I agree with Evan. Friends living in France and Germany report that it is very difficult to find work there, and their friends/family are in the same boat. One mate hates her job and has been looking to get out for three years, no luck yet and she has an excellent resume in the public and private sector, and would take absolutely _anything_ at this point. Work is just so scarce. ANY work. It's depressing.

Personally I've never had a problem finding work in Ireland...I thank my lucky stars that I'm working here. I hate to say it but a lot of people in Ireland don't know how lucky they are...even if there might be a downturn in the future, we've had a good run.

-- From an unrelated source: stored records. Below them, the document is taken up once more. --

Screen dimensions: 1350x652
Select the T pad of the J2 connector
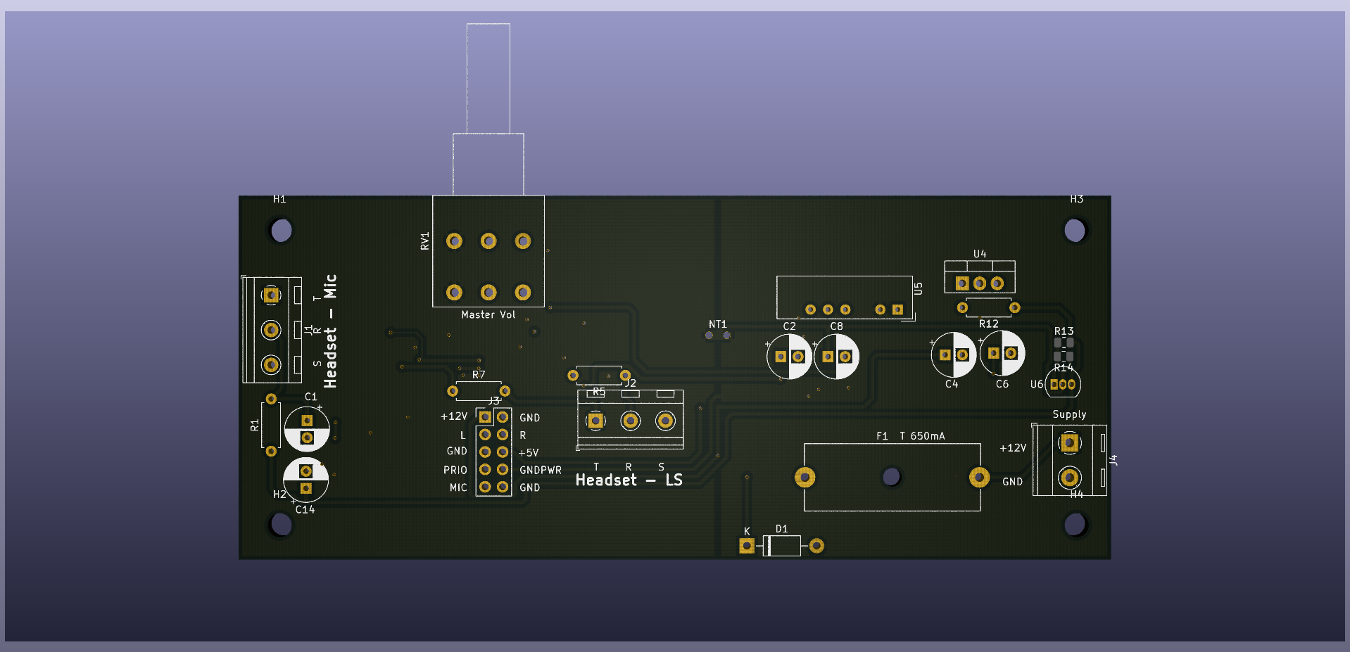coord(595,421)
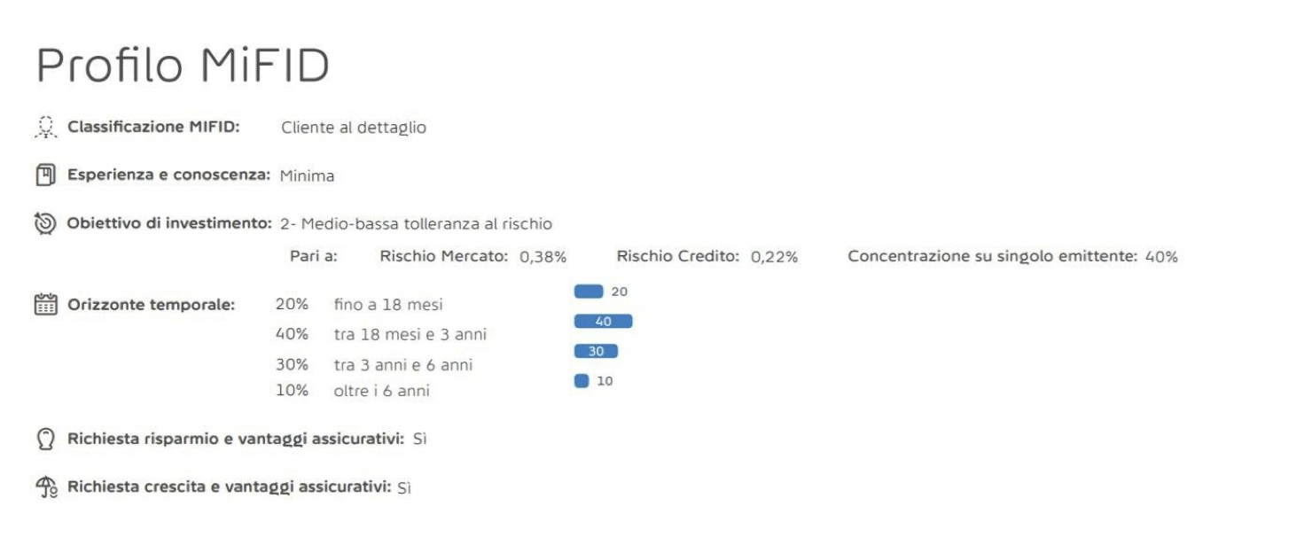Click the oltre i 6 anni row
This screenshot has height=537, width=1296.
(x=353, y=390)
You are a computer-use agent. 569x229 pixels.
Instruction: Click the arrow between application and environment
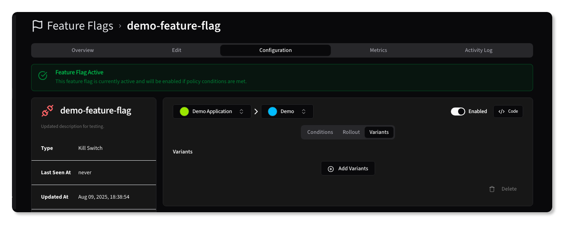(256, 112)
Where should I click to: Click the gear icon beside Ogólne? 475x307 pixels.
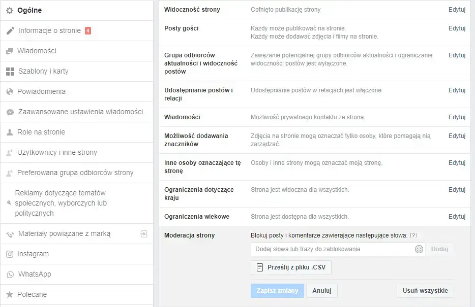coord(10,10)
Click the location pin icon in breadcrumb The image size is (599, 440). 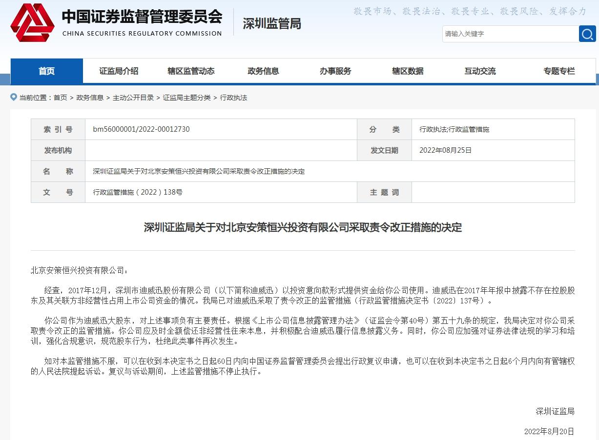pos(14,98)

The grass isn't always greener.


----------



## autumnleaf (14 Aug 2006)

A few industries that could benefit during a recession:
- Sales of baked beans, noodles, minced meat, and porridge 
- Car repair (because people will be keeping the old car in order rather than trading in)
- Bicycle sales and repair 
- Lagging jackets, timer switches, and other items that would decrease fuel and electricity wastage
- DVD rental (Hollywood did really well from the Great Depression when people wanted cheering up at a small cost)
- Caravan parks and other cheap-and-cheerful holidays (people will still want a break even if they can't afford 3 weeks in Thailand)
- Fads that are silly and amusing but low cost (see space hoppers, cabbage patch dolls, pet rocks, etc.) Hard to guess in advance what these will be tho!
- Dodgy fashions (see the '70s)


----------



## Persius (14 Aug 2006)

Regarding bailing out, it depends on whether the recession is just in Ireland, broadly across the english speaking countries or global. In the past some of the continental economies have done well while the likes of the UK and the US were in recession or doing badly. However things are more globalised now, so a recession may affect ALL countries. In that case emigration might not really be an option.

I agree with HelloJed that it's very tough to find work in Germany at the moment. That's partially due to their more formal culture regarding career paths. However it's also partially due to the fact that there's high unemployment there. IF a recession is localised and the German economy (no 1 exporters) should be unaffected and actually take off, then it may get easier to find work there.

Regarding language, not all Irish are monolingual. The Irish that do emigrate to non-english speaking countries generally do learn the local language (and are better at doing so than the Brits IMHO - something an english person also told me)


----------



## Barnes (17 Aug 2006)

America this year for the first since 1929 borrowed more than it earned thats a warning.    I think the big thing about talking up a recession, a lot of people can get jobs now - however as a previous poster commented the concept of saving for something doesn't exist now "instant gratification".  In a highly commercial society like Ireland - where 3 bedrooms houses are described as ideal starter homes - its the creation of expectation.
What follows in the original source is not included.